“Bud!” cried Nance quickly, “you’re the most sure-enough he-man I know. You’ve got the patience and the courage of ten common men. If it hadn’t been for your steady backing I’d never be on Nameless now. I’d have quit long back.”

“Like the dickens you would!” said Bud, but a grin replaced the shadow of bitterness on his face.

Supper that night was particularly pleasant.

There were new potatoes and green peas from the garden down by the river, and a plate of the never failing cookies of which Sonny could not get enough.

“He’s hollow to his toes,” said Mrs. Allison, “I can’t never seem to get him full.”

“The little shaver’s starved,” said Bud.

“Not starved, but he ain’t had regular food—not right to grow on. I can see a difference already.”
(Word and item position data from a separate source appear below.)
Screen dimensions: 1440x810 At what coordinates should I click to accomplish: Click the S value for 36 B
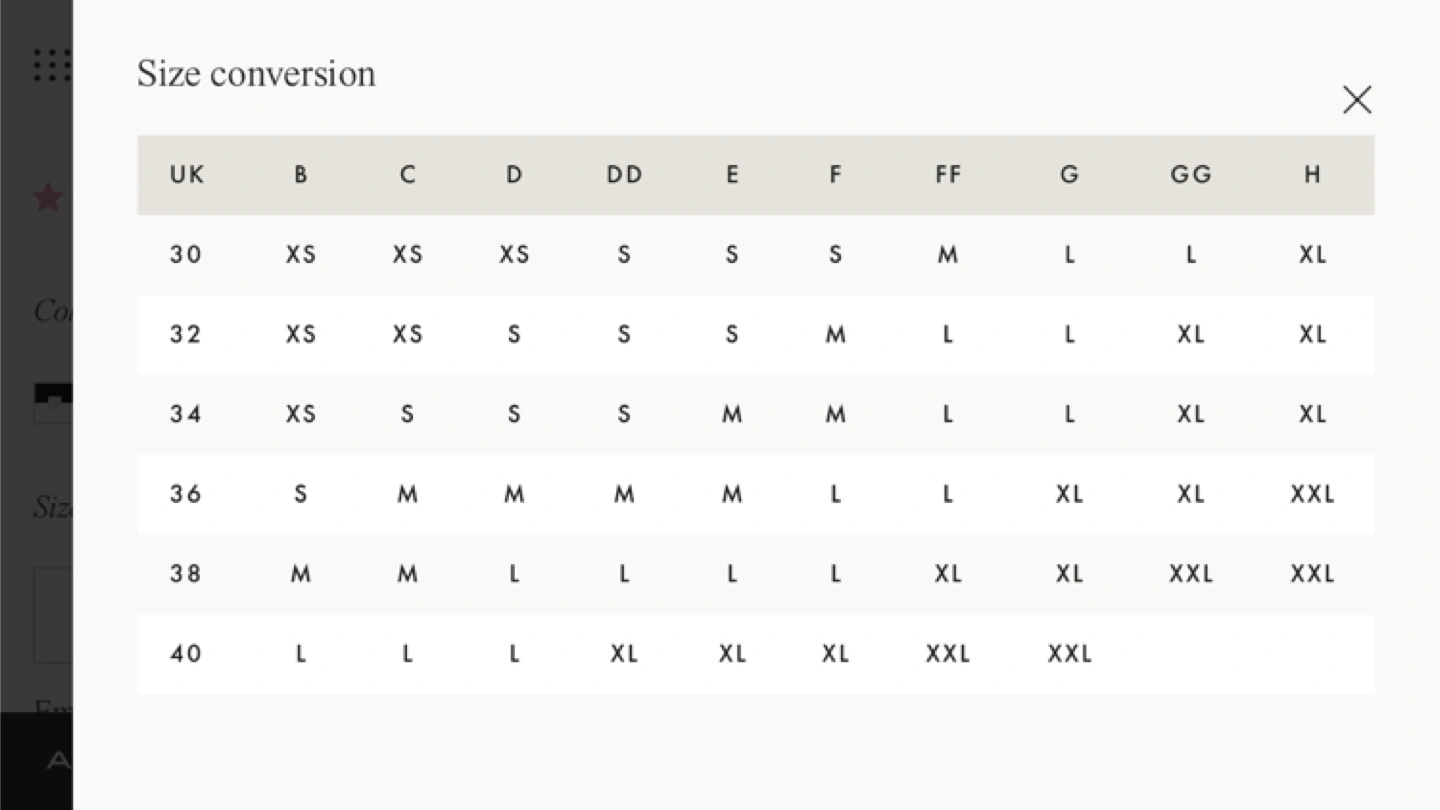300,494

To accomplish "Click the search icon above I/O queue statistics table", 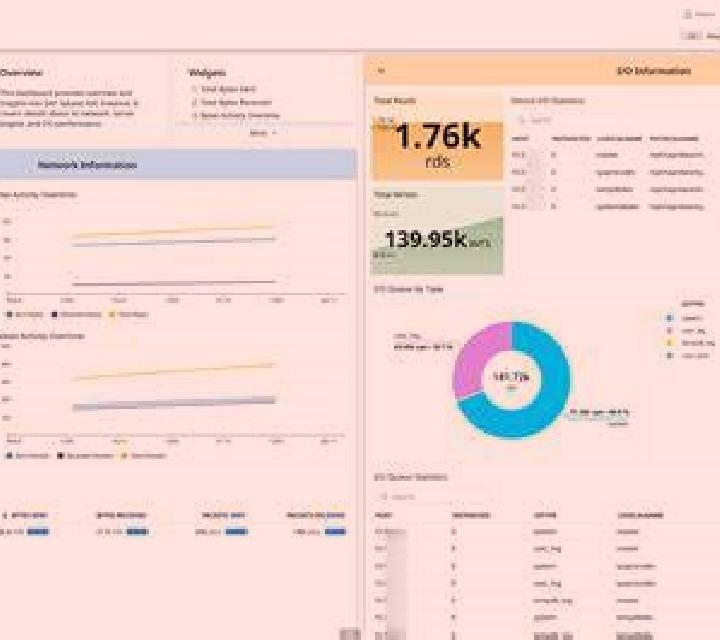I will pyautogui.click(x=385, y=497).
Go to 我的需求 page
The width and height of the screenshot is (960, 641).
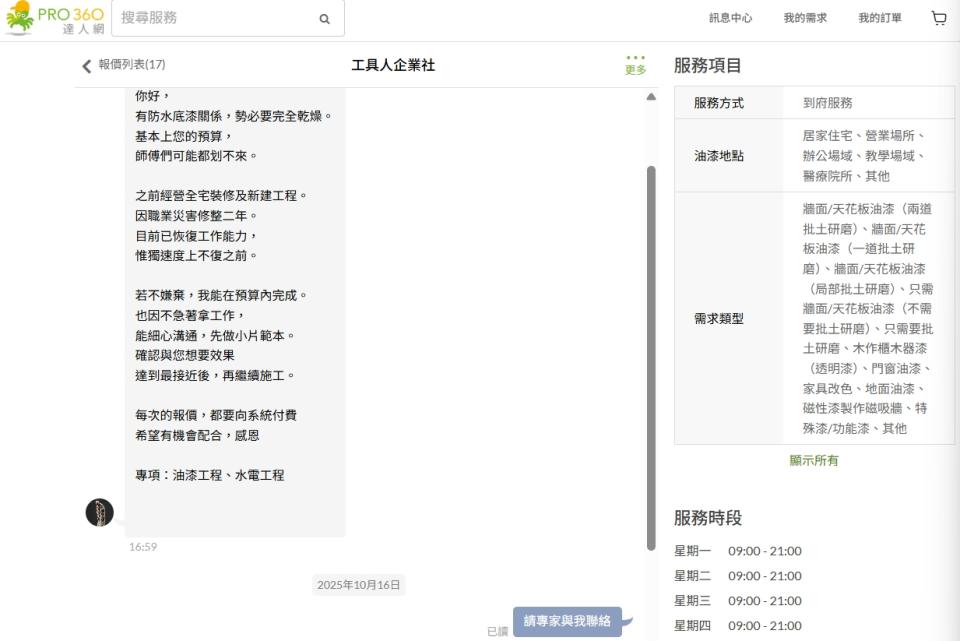point(805,18)
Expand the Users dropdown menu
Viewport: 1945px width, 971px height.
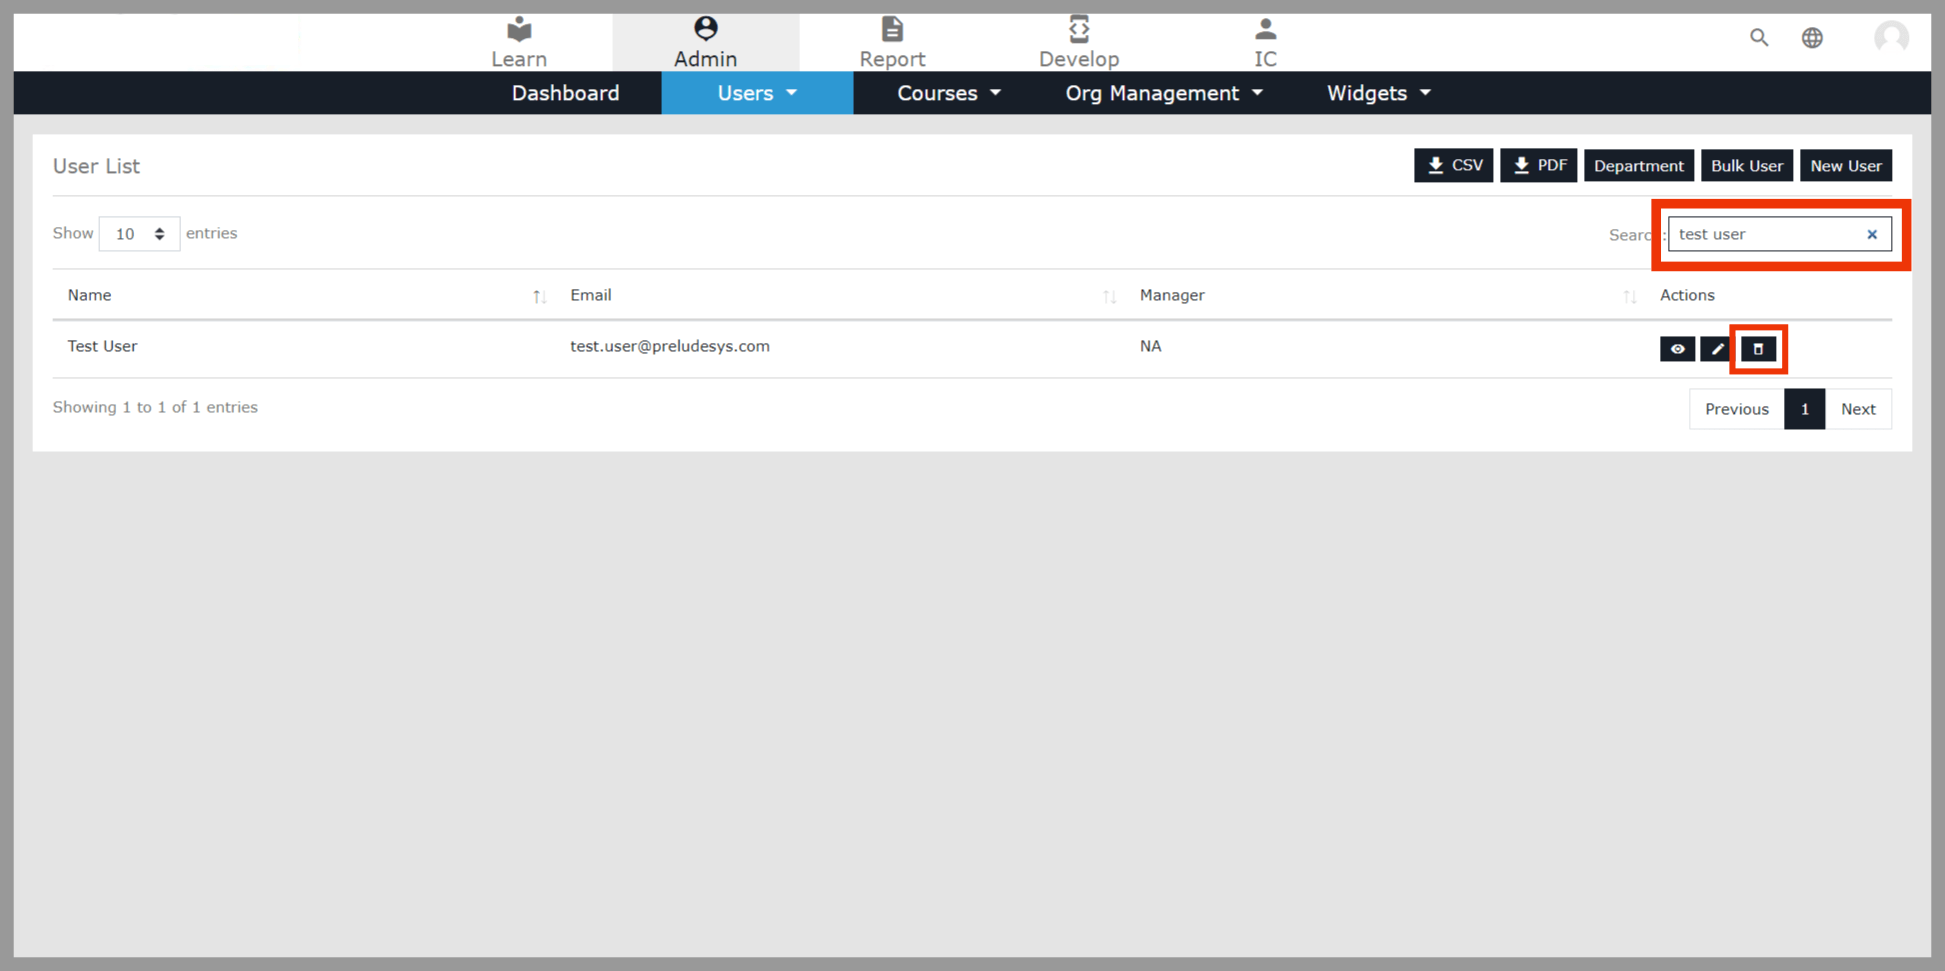click(x=757, y=93)
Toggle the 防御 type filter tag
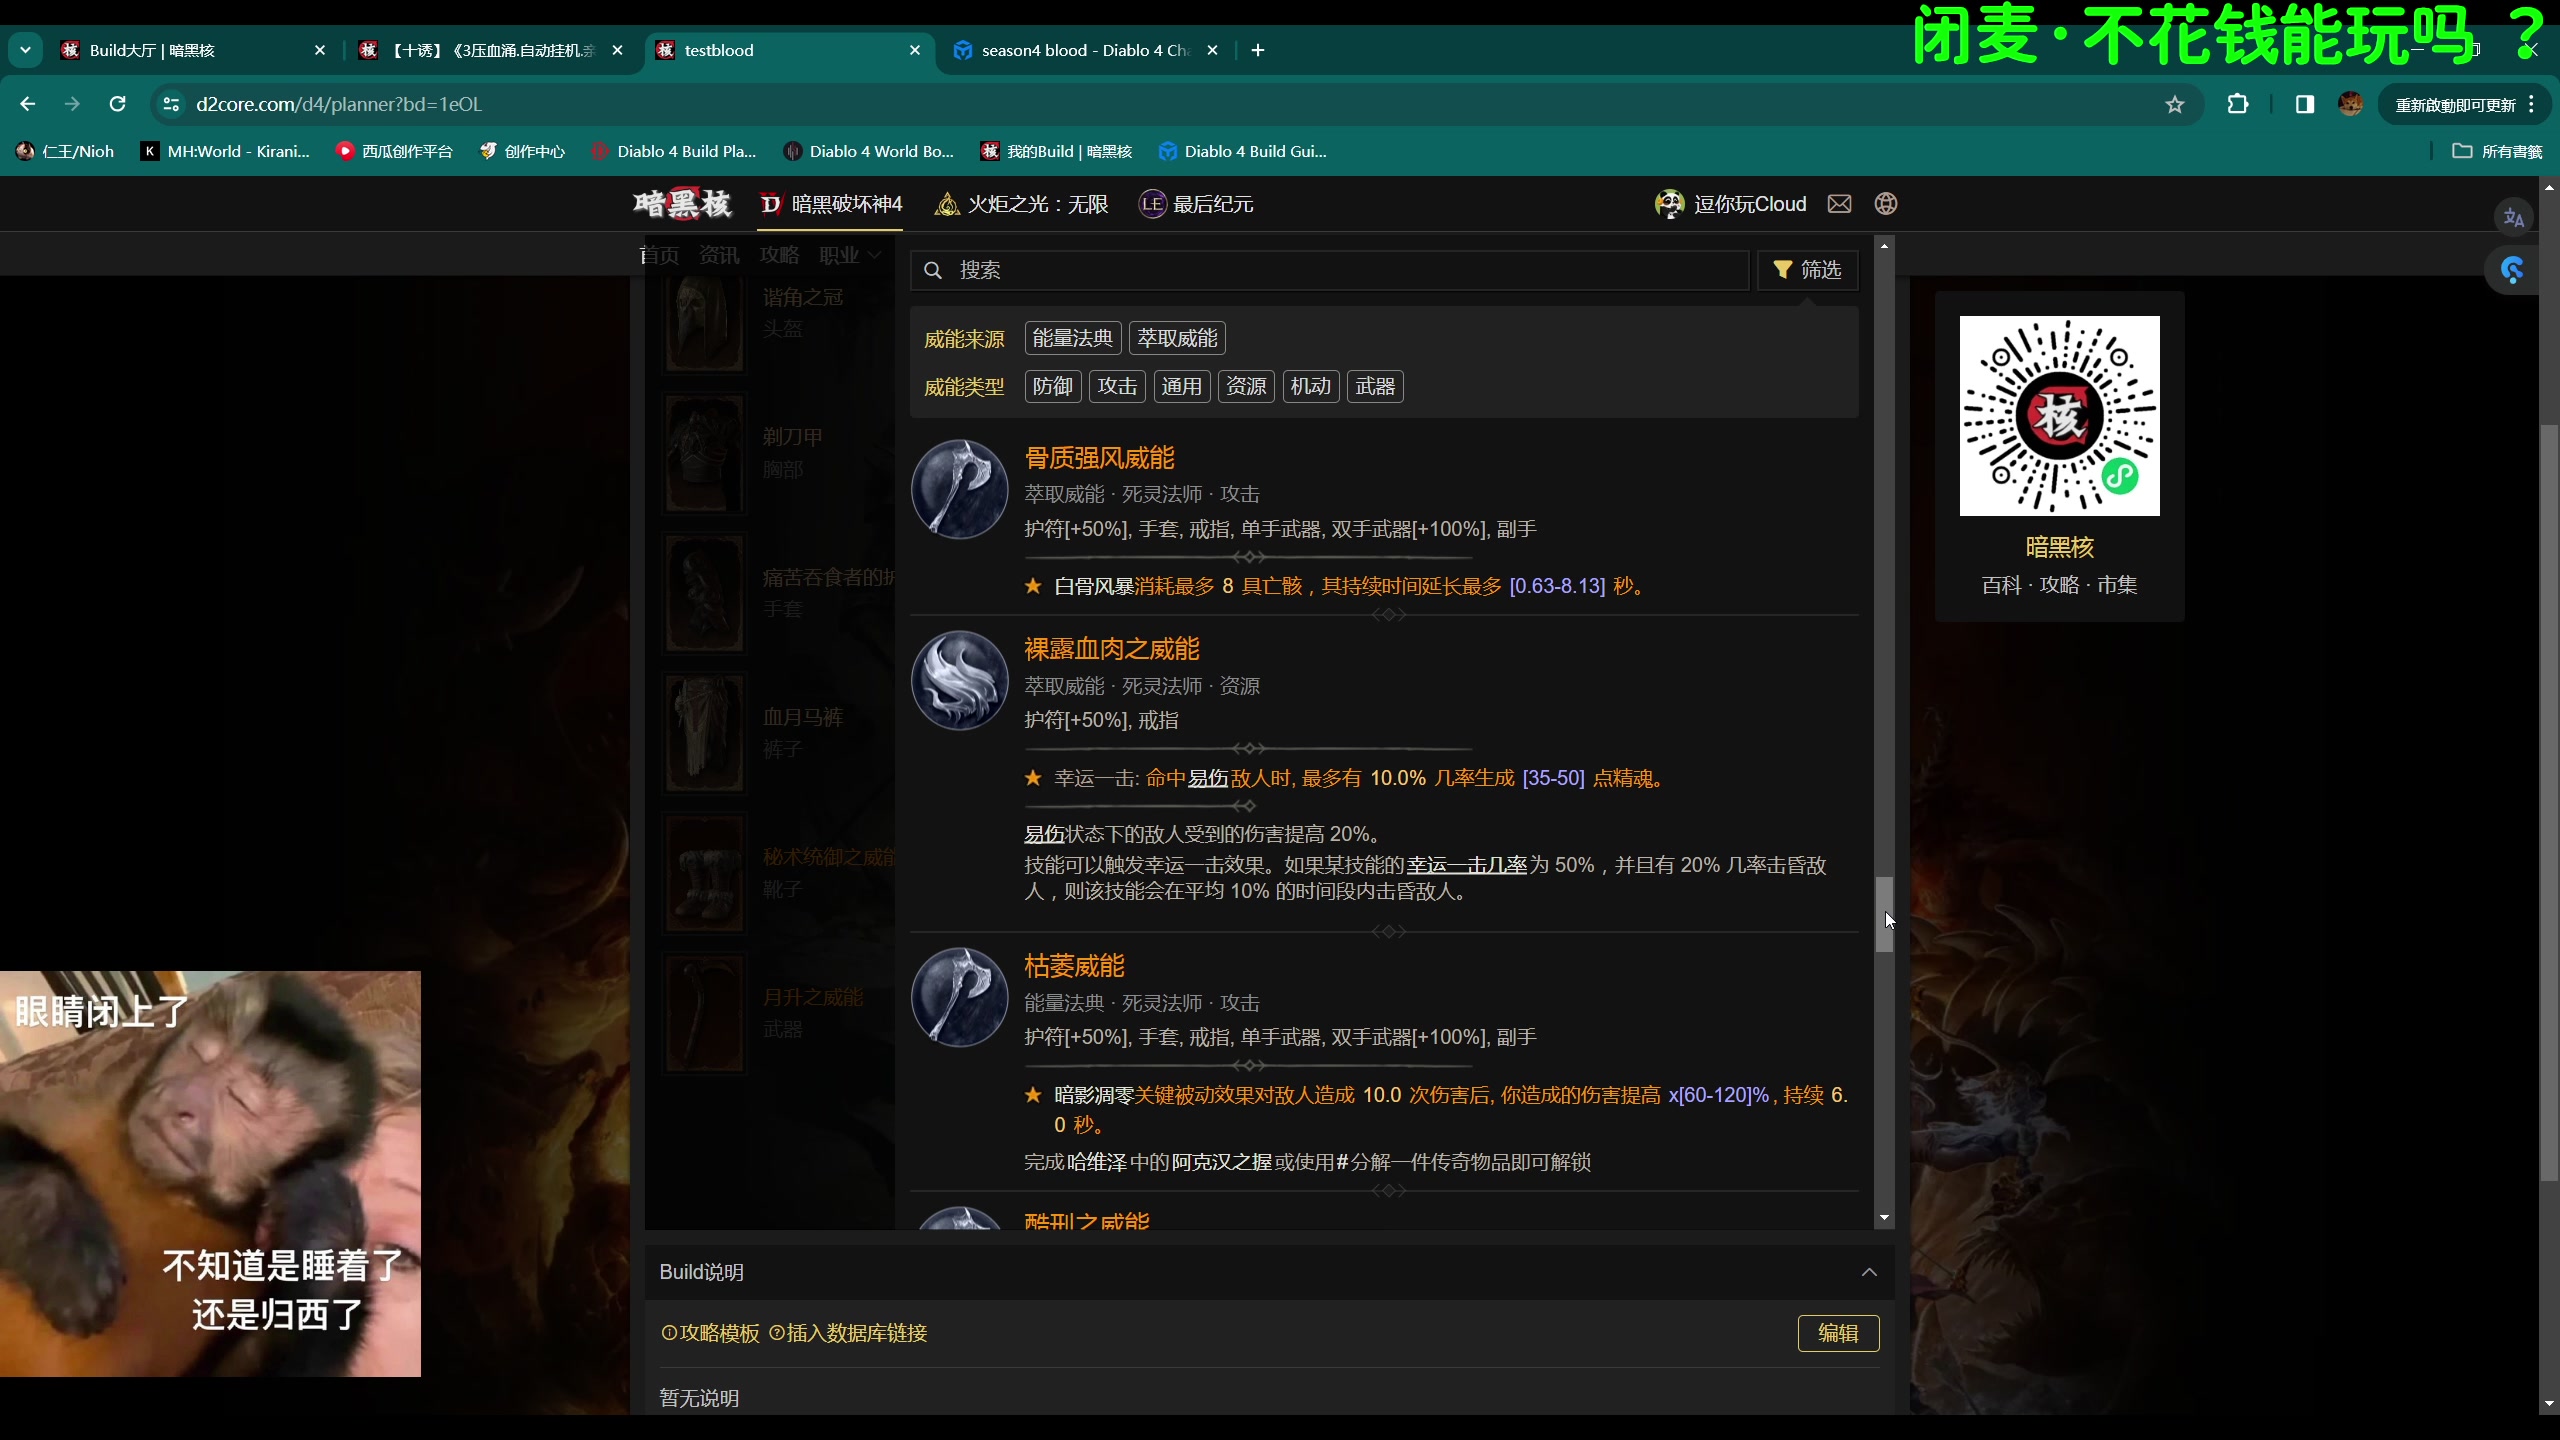The height and width of the screenshot is (1440, 2560). point(1052,386)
Nance reached over an investigating hand to feel the small shoulder. It bore proudly a brand new shirt made from one of Bud’s old ones. To be sure, there was a striking dissimilitude of colors, since part of the fabric had been under a pocket and had not faded, but Sonny wore it with the air of kings and princes.

“Yes, sir,” she said judicially, “he is gaining, sure as the world!”

It seemed to Nance that night that all was well with the world, very well. There seemed a wider margin of hope than usual, as if success, so long denied them, was hovering like a gigantic bird above the homestead, as if their long labor was about to have its reward. She fell asleep thinking of the whispering field, of the trip to Bement, and—of Brand Fair’s quiet, dark eyes, the look of the chin-strap on his brown cheek.